Recently, I learned the importance of keeping old files current, and why it's helpful to keep a working vintage Mac around. The school I work for was audited by both the state and Federal Departments of Education earlier this summer (we passed with flying colors, by the way). They wanted to see everything we could hope to show them, and many of the faculty and directors were pulling out research they had conducted years ago to satisfy their demands. However, none of the files could be opened. This is how they landed on my desk.

I had folders upon folders of Microsoft Excel files...from 1989! Yes, these were genuine Excel 1.0 documents, created the year I graduated high school. Excel 2004 wouldn't open them, nor would Excel X, Excel '98, NeoOffice/J or OpenOffice. What's left to do? Call on a vintage Mac. More after the jump.


My first thought was to run them through MacLink Plus, but it doesn't support Excel 1.0 either (because, really, who has such ancient artifacts around anyway?).

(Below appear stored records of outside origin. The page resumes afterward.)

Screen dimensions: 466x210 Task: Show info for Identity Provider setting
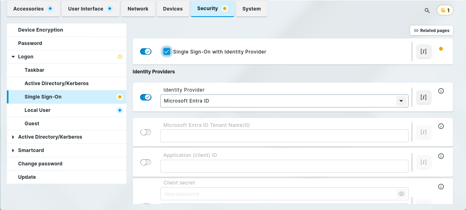pos(441,91)
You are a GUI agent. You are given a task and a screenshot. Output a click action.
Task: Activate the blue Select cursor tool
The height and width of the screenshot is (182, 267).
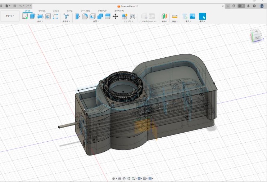[202, 16]
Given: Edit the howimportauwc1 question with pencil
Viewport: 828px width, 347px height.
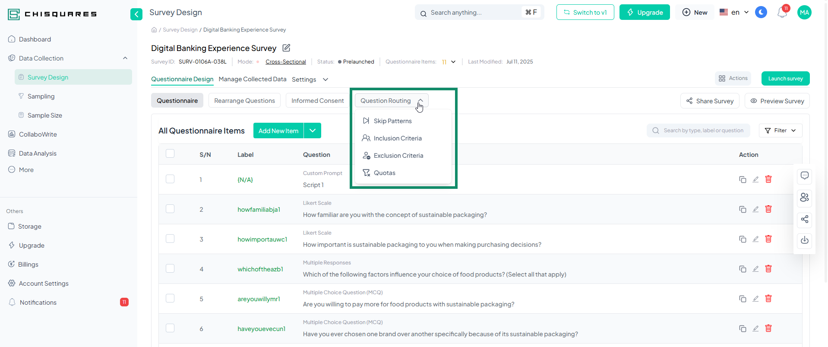Looking at the screenshot, I should tap(755, 239).
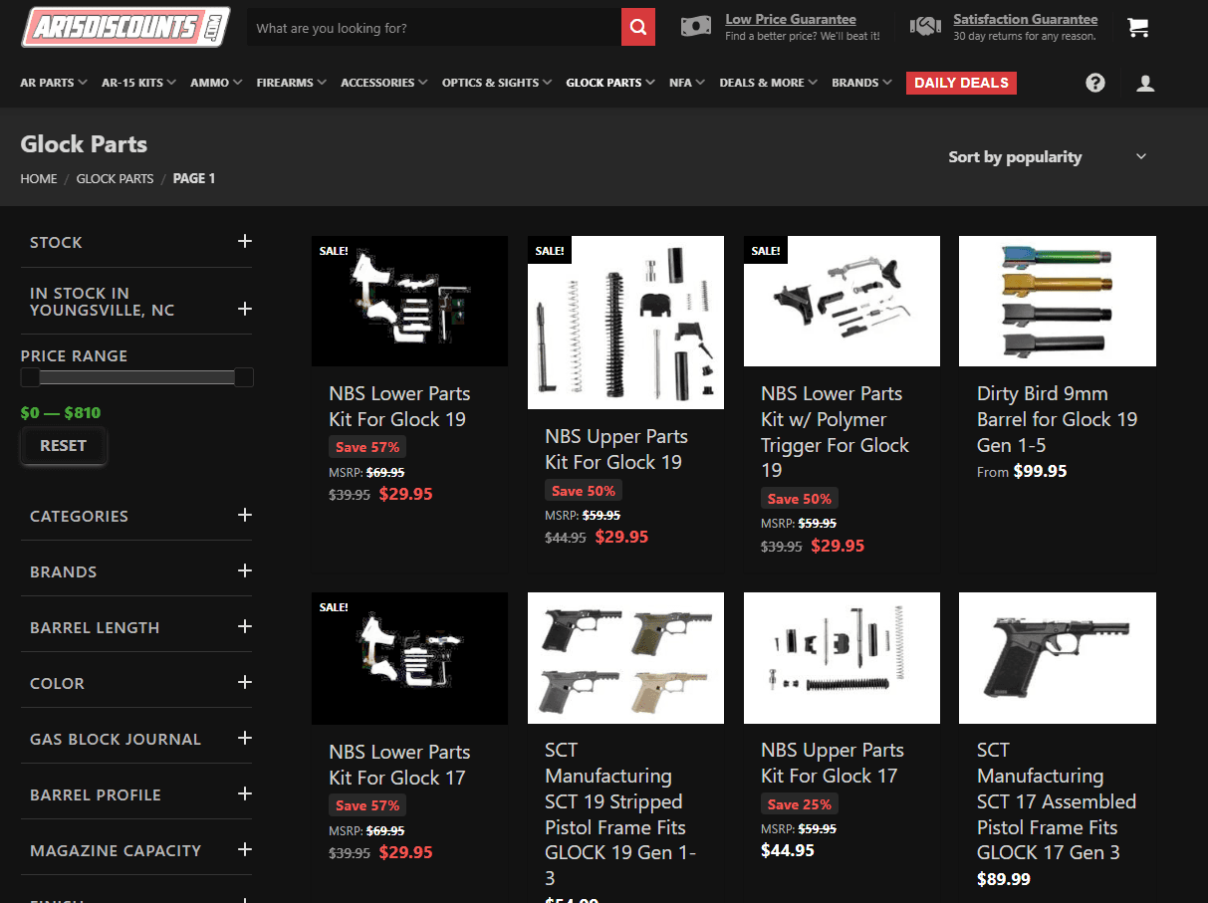Image resolution: width=1208 pixels, height=903 pixels.
Task: Click the handshake Satisfaction Guarantee icon
Action: [925, 26]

So I grabbed a beige G3 from the supply room, got it running and installed a copy of Excel 4.0. That opened the dusty, old files, and Excel 2004 had no problem with the files saved in 4.0 format.

Here's the lesson learned from this experience. While my story relates to a corporate setting, you could easily employ this strategy to your own home use.

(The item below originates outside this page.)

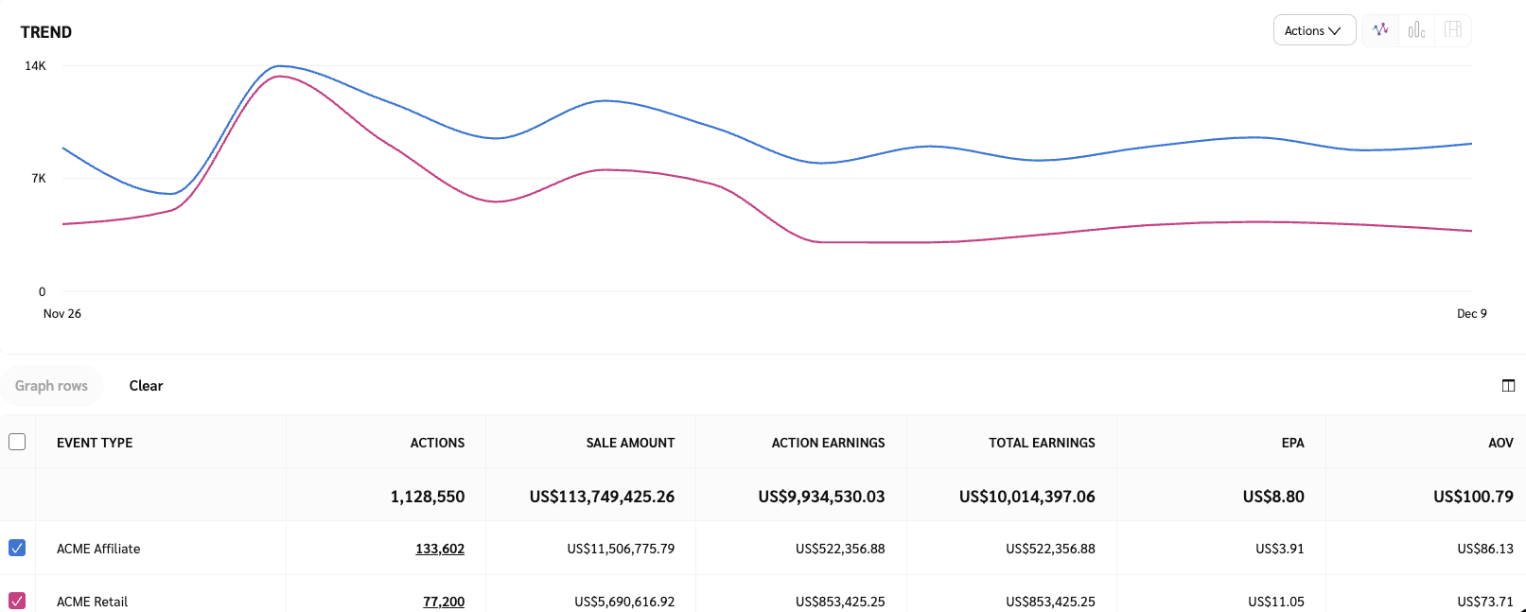
Task: Sort by the Event Type column header
Action: [95, 443]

  • Keep you stuff up to date. Sounds simple, but it's easy to forget about files you almost never access. I've given the staff here a deadline for getting all their older files to me (many of which are on rapidly-decaying floppies). These will be converted, burned to CD, cataloged and stored. At home, you may have old photos, MacWrite files (it can happen!), WordPerfect files, etc. that you think you'll never use again. Trust me, you will.

  • Archive as part of a formal routine. The CDs I've created will be updated on a regular schedule. Using Toast's "burn session" option, I can burn to a single CD-RW many times without overwriting what's already there. Go through your older files and convert them to a contemporary file format (provided that you can't use them as-is...but I'd still update) and either put them on CD, DVD or a removable hard disk. I like to have a hard copy, so I typically use CDs/DVDs for archives. Set up a repeating calendar event to remind you.

  • Finally, keep a vintage Mac around! I was quite surprised to see the number of ancient Excel files that still existed here at work, not to mention old WordPerfect files, Clarisworks, Pagemill, etc. When contemporary conversion software fails you (like MacLink), you'll be glad you can open that old file in its native environment.